### THE TASK
For the word "menu", count the lines of the records that hold it, and give only that number.

### STUDY MATERIAL
________

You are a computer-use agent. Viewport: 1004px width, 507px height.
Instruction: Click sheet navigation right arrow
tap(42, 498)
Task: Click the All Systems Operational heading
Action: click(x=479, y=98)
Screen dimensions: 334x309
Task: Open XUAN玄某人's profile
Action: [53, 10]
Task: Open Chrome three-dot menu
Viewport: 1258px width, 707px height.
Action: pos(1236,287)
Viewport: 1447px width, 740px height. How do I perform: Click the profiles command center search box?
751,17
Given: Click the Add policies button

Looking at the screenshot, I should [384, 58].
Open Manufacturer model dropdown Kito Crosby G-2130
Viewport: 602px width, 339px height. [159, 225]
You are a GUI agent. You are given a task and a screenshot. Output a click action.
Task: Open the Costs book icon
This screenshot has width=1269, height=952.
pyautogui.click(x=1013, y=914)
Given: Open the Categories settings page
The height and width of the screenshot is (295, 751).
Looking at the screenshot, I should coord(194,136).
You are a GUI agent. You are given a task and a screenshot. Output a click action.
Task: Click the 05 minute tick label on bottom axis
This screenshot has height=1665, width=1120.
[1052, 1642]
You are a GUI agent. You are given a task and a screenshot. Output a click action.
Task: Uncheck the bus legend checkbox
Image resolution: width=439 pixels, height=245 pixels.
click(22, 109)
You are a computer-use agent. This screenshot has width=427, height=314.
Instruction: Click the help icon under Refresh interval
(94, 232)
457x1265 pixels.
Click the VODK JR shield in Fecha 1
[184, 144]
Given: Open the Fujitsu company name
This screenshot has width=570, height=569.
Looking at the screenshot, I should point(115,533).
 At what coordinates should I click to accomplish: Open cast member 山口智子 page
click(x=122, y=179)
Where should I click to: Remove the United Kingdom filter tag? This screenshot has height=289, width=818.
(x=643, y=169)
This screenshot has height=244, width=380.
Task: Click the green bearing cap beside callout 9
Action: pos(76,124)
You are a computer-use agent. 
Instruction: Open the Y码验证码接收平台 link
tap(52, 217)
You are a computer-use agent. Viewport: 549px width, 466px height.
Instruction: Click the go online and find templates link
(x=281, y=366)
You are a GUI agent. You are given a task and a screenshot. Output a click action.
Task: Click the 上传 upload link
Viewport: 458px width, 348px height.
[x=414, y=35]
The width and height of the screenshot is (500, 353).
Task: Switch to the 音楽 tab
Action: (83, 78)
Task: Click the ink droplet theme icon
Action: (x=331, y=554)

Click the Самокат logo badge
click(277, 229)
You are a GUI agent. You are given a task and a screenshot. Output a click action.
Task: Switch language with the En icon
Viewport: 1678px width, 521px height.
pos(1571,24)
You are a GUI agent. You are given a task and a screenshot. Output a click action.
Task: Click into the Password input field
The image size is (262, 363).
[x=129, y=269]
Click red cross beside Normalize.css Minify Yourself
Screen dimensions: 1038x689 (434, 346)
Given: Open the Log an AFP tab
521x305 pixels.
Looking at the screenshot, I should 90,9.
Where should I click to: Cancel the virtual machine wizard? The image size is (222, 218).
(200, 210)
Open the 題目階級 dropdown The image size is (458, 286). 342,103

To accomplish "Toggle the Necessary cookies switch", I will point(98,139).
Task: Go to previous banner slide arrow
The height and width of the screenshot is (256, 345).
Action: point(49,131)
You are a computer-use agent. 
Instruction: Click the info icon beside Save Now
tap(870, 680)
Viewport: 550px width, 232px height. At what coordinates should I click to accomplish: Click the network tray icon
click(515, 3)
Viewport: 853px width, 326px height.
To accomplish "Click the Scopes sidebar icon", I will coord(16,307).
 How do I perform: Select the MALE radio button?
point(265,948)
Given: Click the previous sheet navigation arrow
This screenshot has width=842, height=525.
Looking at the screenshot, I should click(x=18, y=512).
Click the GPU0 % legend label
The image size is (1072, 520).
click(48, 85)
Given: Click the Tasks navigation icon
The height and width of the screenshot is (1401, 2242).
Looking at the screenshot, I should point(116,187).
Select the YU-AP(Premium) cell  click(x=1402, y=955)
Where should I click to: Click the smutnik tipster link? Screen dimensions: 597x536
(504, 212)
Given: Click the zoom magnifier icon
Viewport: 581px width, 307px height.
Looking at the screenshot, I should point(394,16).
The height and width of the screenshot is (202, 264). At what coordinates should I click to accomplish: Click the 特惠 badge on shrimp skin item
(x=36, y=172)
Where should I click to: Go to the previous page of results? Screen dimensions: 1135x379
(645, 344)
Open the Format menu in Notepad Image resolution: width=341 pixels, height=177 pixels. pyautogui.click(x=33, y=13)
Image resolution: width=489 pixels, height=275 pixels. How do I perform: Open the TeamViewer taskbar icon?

________

### WRITTEN RESPONSE
2